I won’t speculate about Scott’s deeper motivation for writing the article, but I can certainly understand his impatience and frustration with the cinema, that most exasperating of obsessions. I’ve felt it too plenty of times. In one interesting passage, Scott compares moviegoers to babies. “What kind of person constantly demands something new and yet always
wants the same thing?” he asks. “A child of course. From toddlerhood we are fluent
in the pop-cultural consumerist idiom: Again! More! Another one!” Scott claims studios are turning us into babies to keep us coming back for the same old junk as before. But I wonder if to be a cinephile is to be, in a sense, a baby.

This last weekend Lollapalooza was in Chicago, attracting roughly the same demographic as the summer blockbuster movie. Everyone I talked to or read–fans and critics alike–was satisfied with an experience that was every bit as predicable and familiar as anything going on in the multiplexes right now. So what’s the matter with Scott?

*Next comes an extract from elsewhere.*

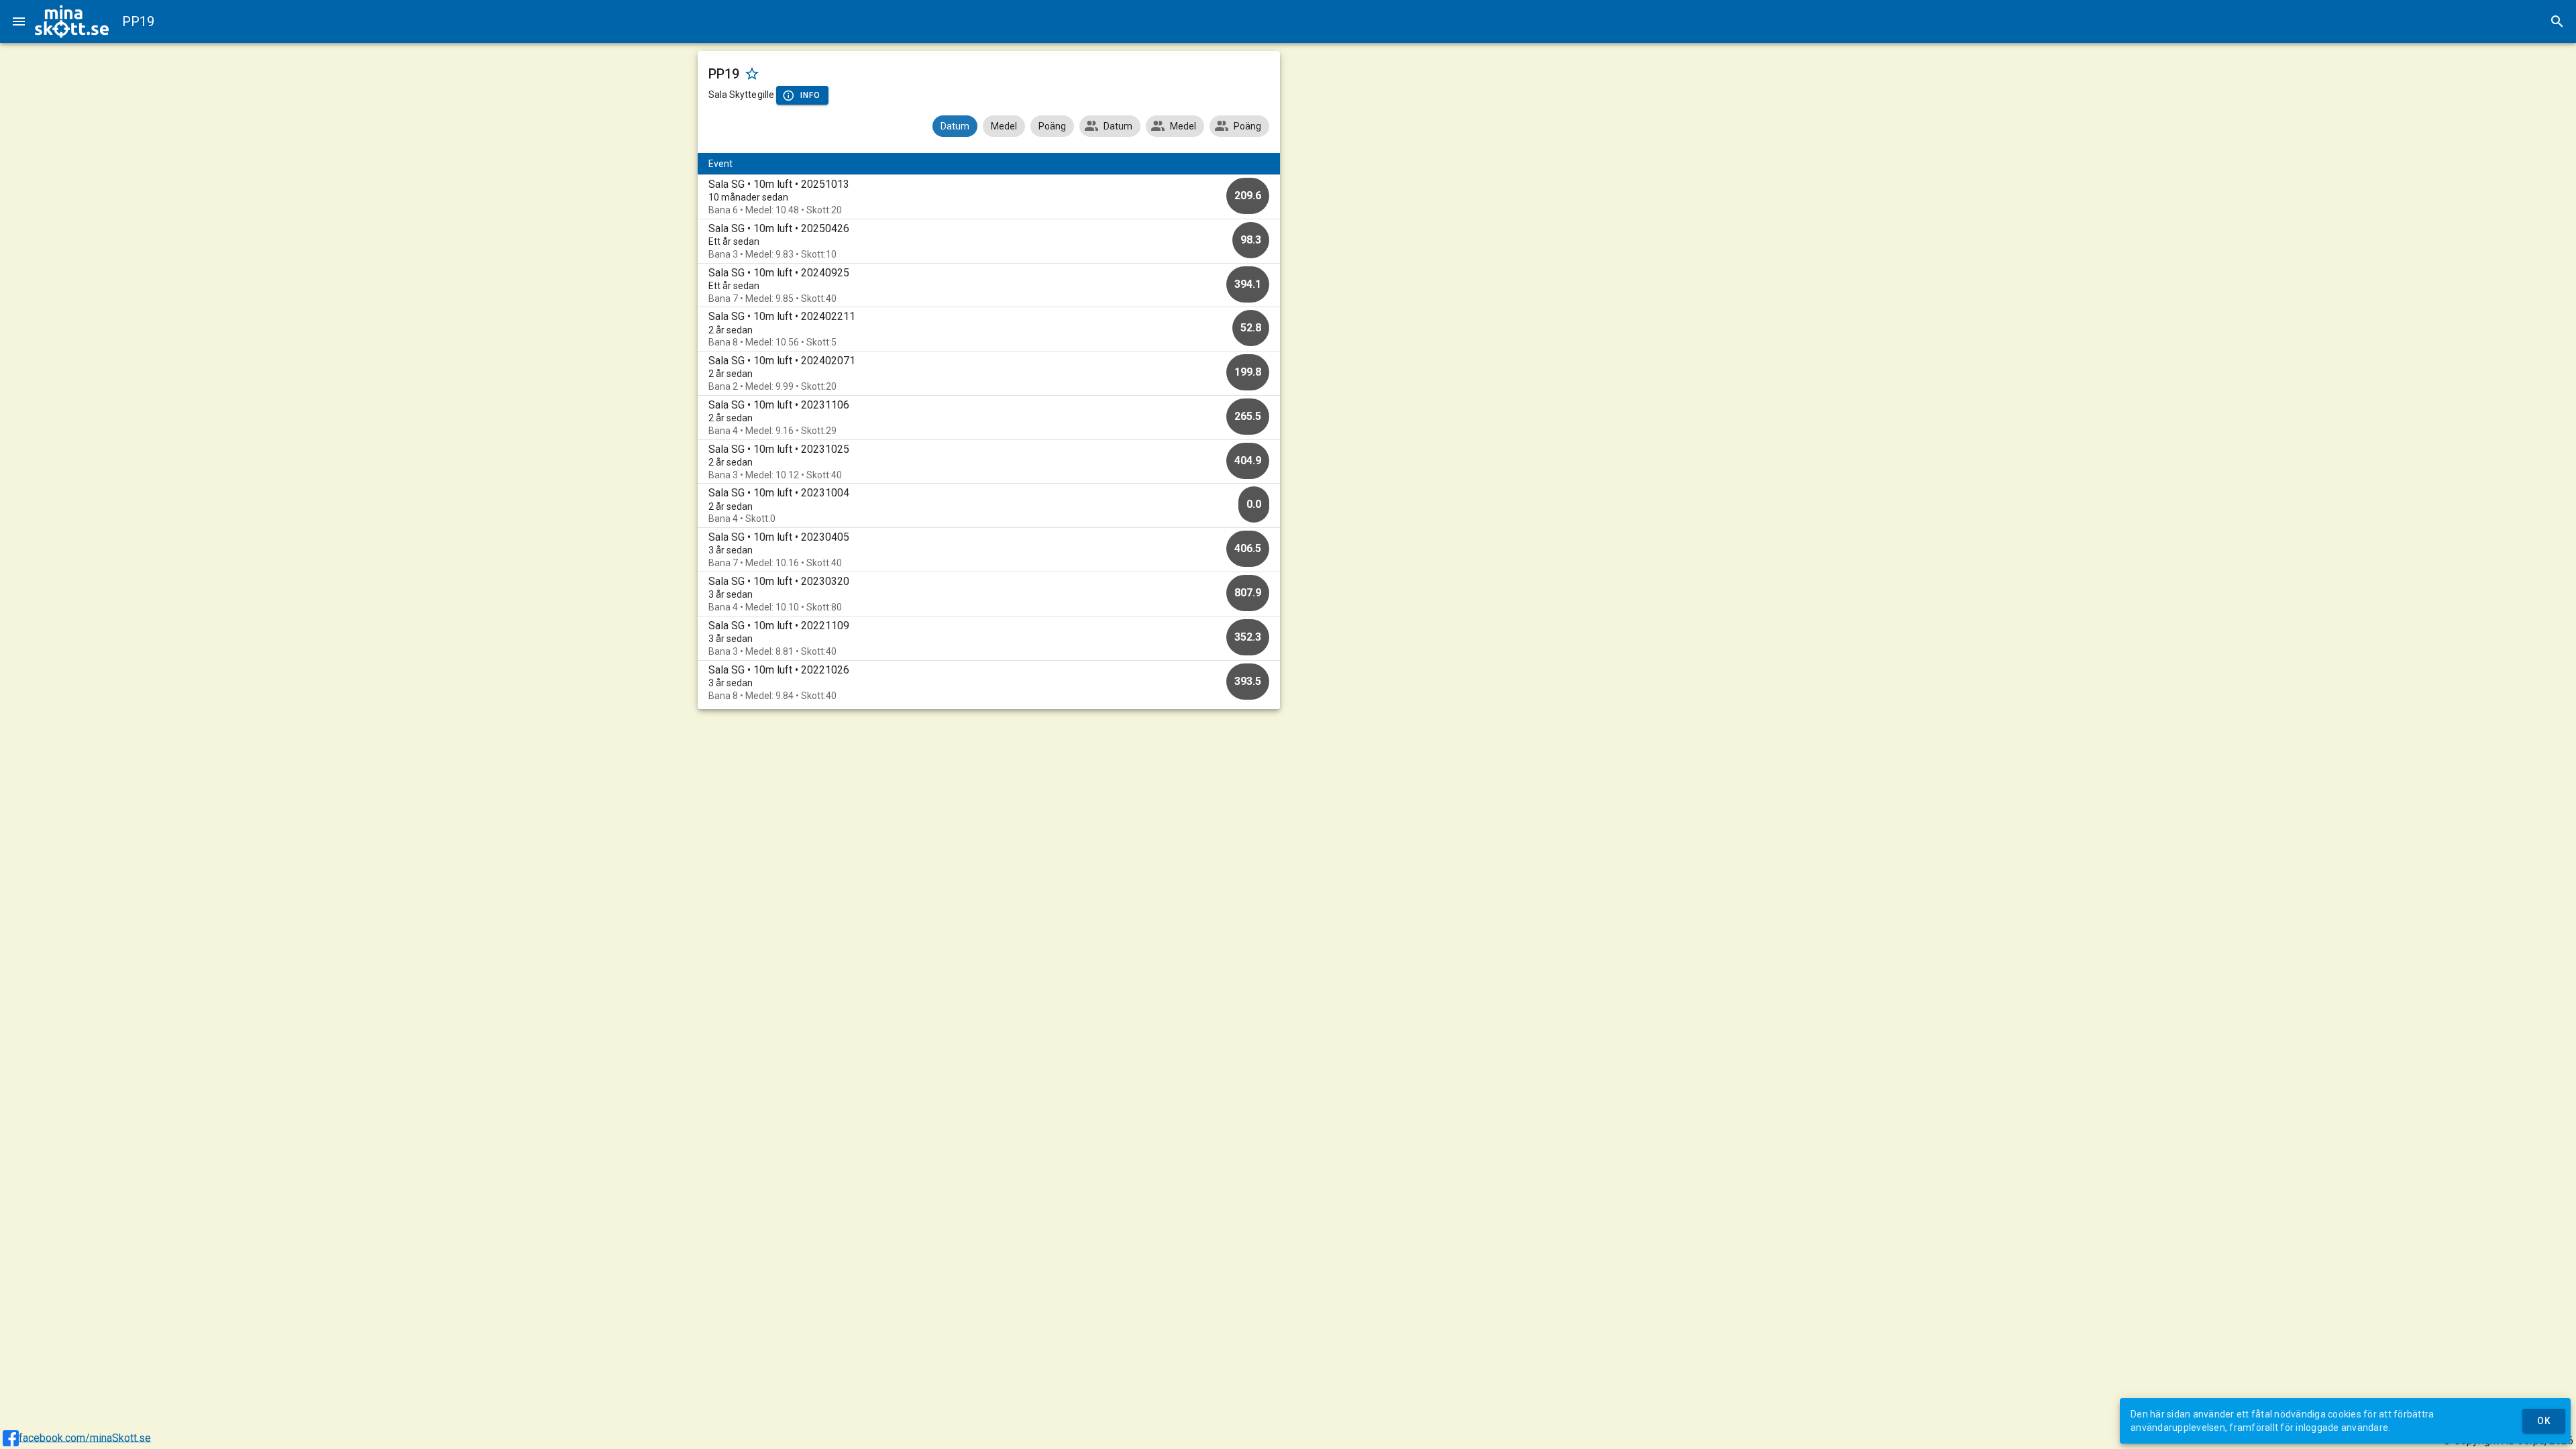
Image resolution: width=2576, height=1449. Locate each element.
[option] (989, 197)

Our patterns of cultural consumption alternate between regression and openness. I couldn’t begin to count how many times I’ve heard the songs on the Clash’s London Calling, and I’ve owned a copy of it since it first came out. And now ‘m listening to Santigold and Ida Maria, who I heard for the first time when they appeared at Lollapalooza. When listening to music it’s easy to stick with the familiar for long stretches of time, so when you branch out into something new, it feels genuinely fresh, even if, in the grand scheme of things, it isn’t all that special or different. Santigold, for instance, may really just be recycled M.I.A., but I haven’t figured that out yet.

Film isn’t like that. Like novel readers, film lovers need a constant supply of the new. You can only fill in with 1940s film noir and early Godard for so long. Eventually you have to come up for air. That’s where the trouble starts. It’s possible to run through every worthwhile current release in a weekend, especially in summer. Then what? Look for clues that Judd Apatow is an auteur so you can watch his films with a clear conscience, I guess. Or gripe about the system that constantly lets you down, and which you can’t live without.